Start of Dataset entries

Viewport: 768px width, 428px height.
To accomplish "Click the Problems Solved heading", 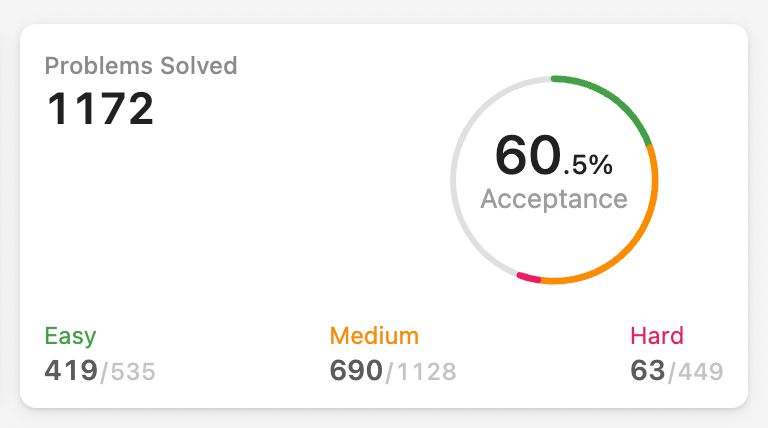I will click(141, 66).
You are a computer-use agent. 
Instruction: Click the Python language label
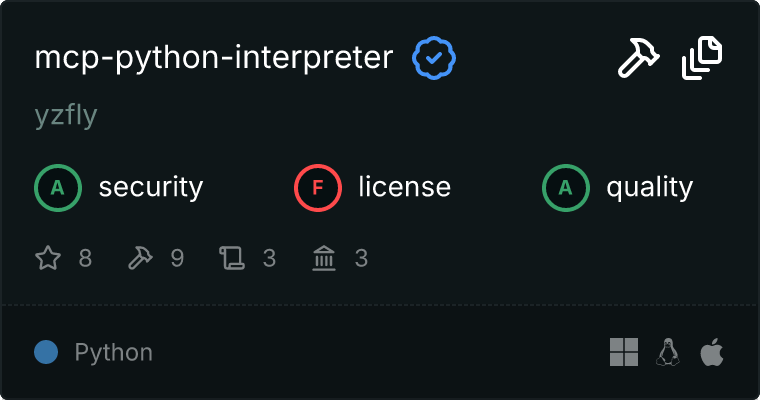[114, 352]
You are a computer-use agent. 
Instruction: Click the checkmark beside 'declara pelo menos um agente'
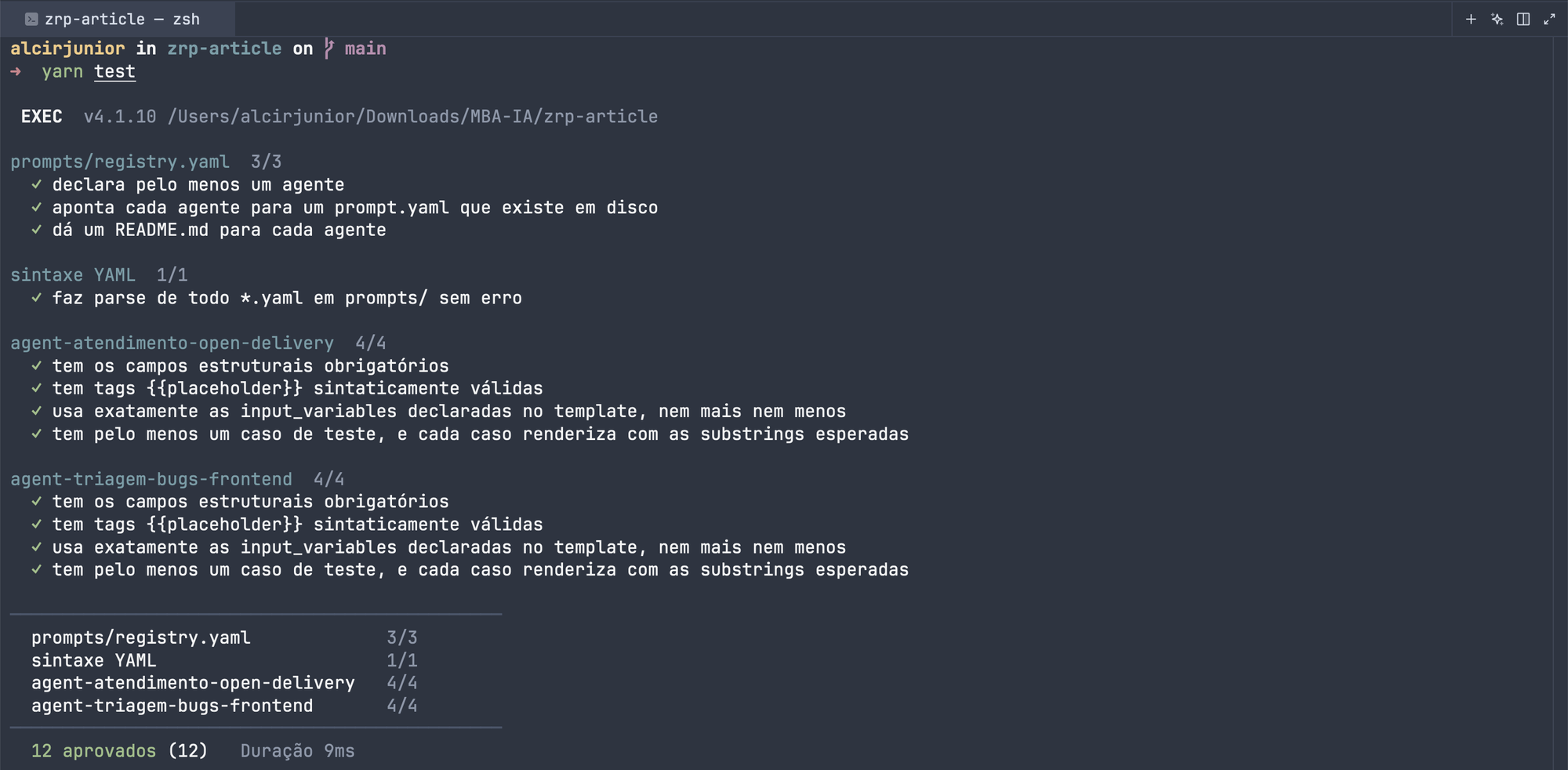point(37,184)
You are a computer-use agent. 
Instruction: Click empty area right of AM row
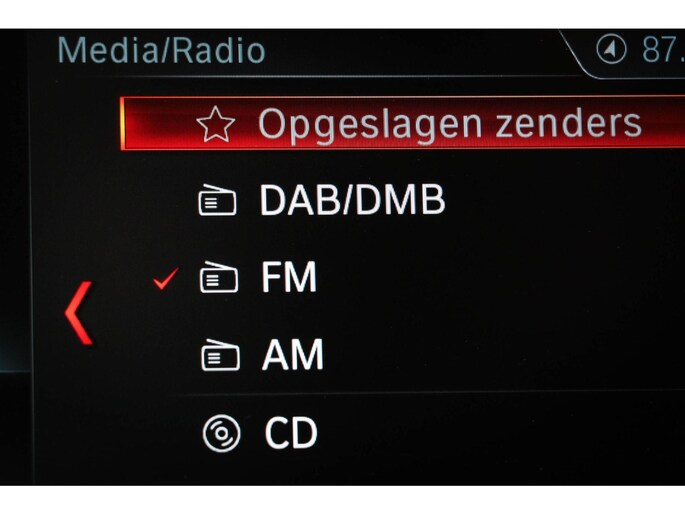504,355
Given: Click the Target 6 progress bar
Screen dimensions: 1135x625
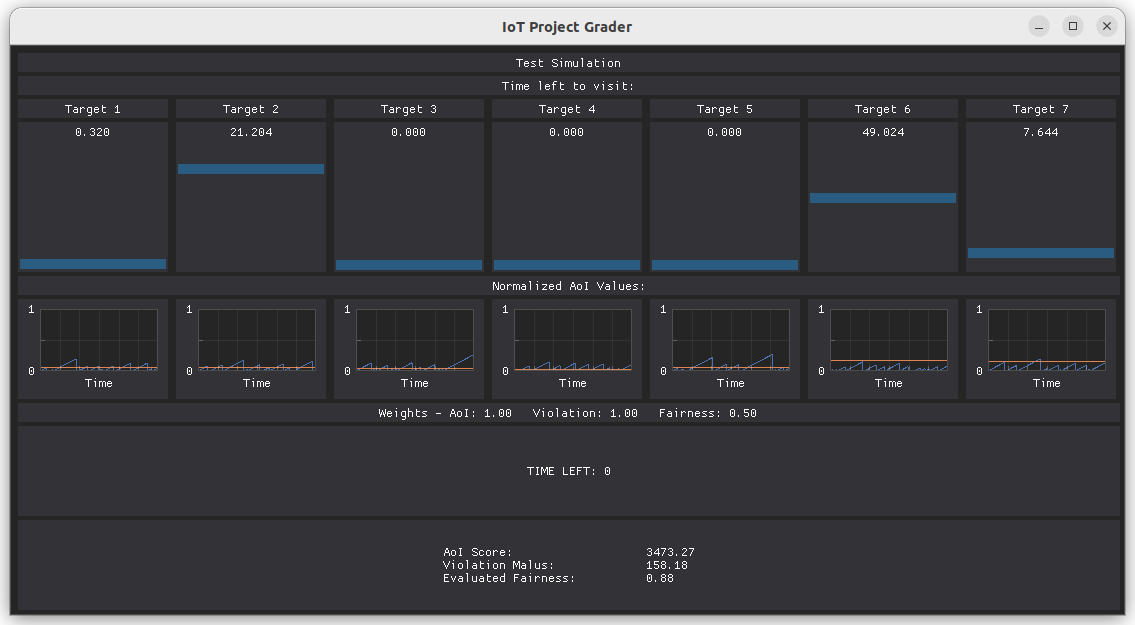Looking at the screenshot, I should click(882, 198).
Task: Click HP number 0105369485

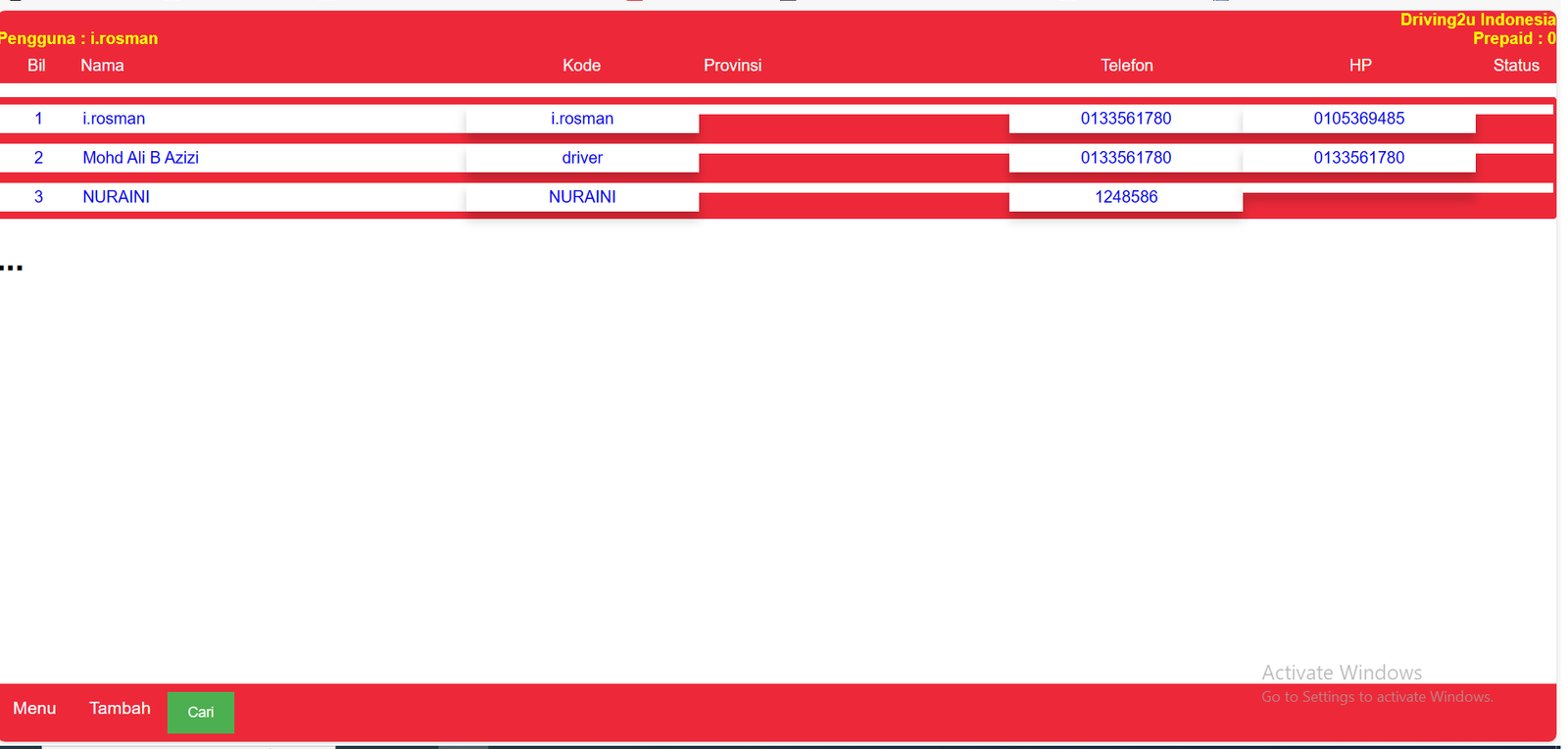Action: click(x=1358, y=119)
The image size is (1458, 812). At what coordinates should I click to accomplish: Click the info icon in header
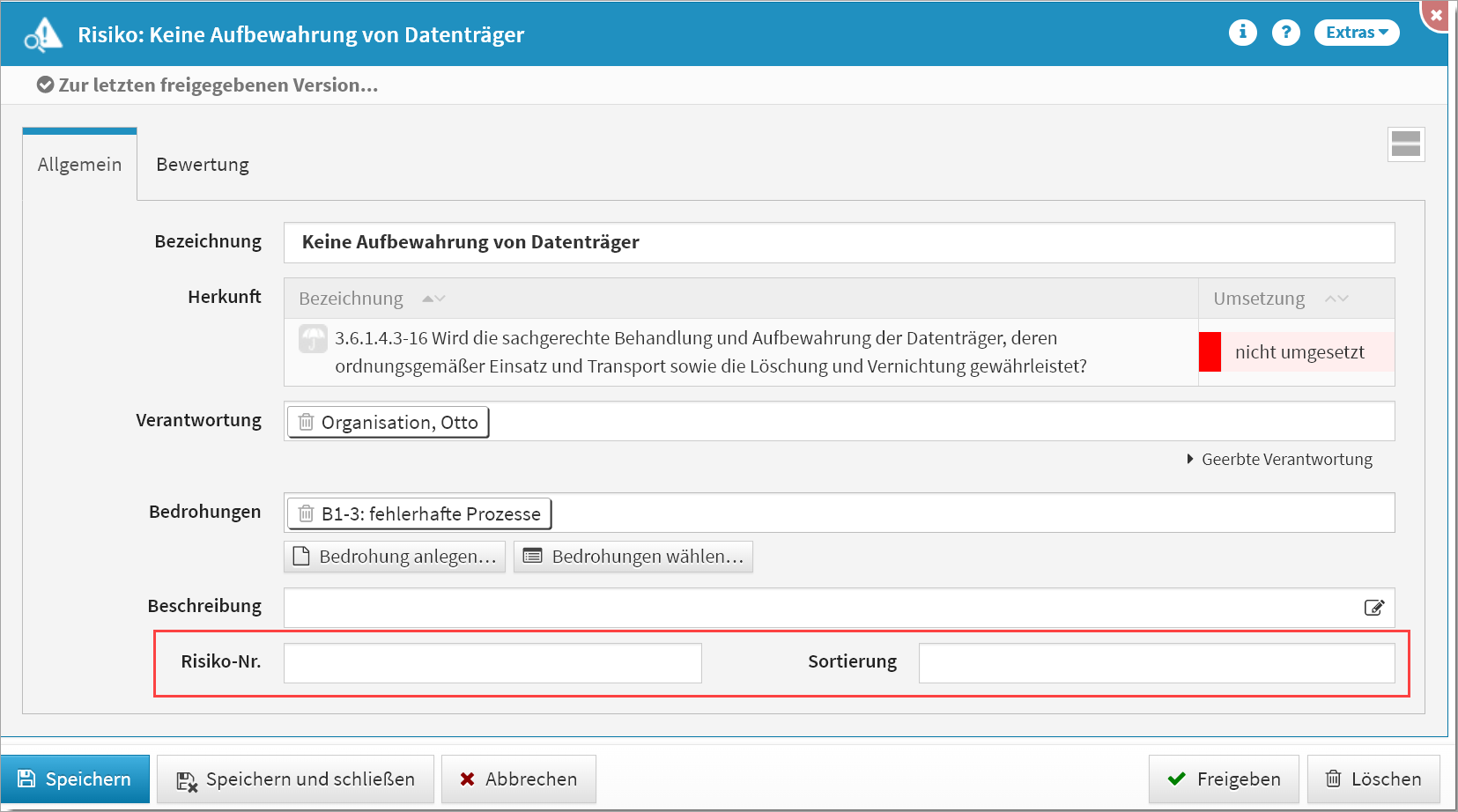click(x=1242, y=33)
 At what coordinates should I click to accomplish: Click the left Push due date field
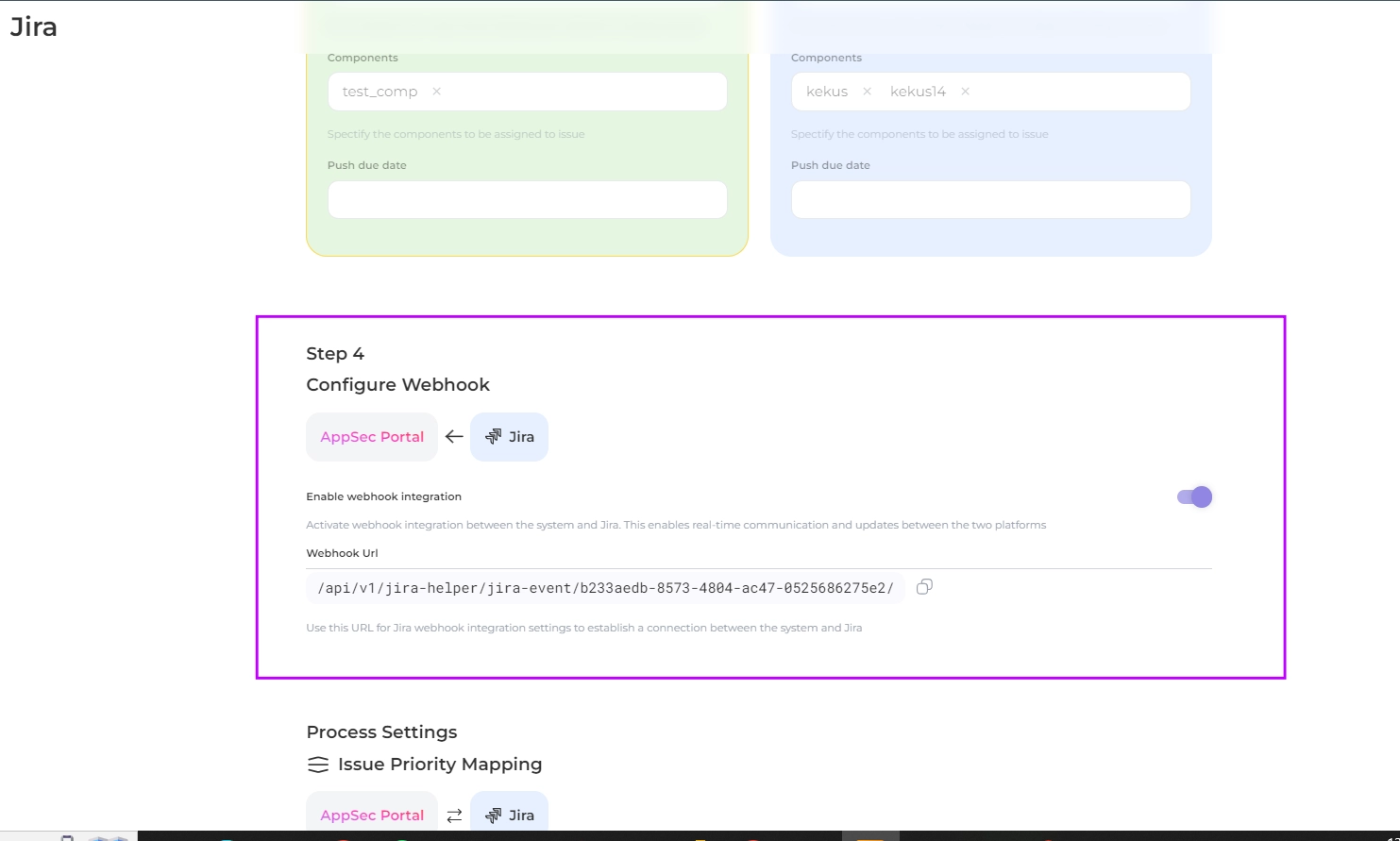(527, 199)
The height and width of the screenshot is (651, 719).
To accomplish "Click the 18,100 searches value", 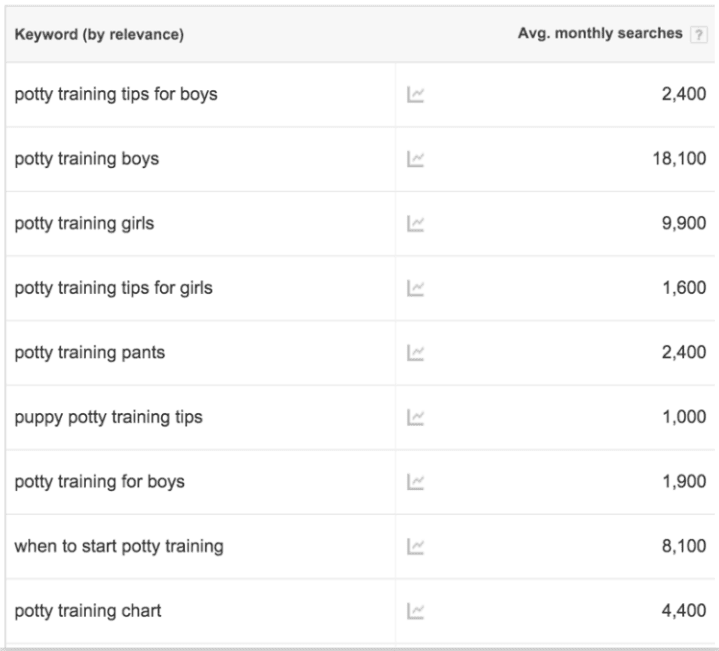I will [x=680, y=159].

End of Dataset entries

Which lines above include "width"? Show each of them by copying it.

# Answer box
Viewport: 768px width, 428px height.
The height and width of the screenshot is (651, 719).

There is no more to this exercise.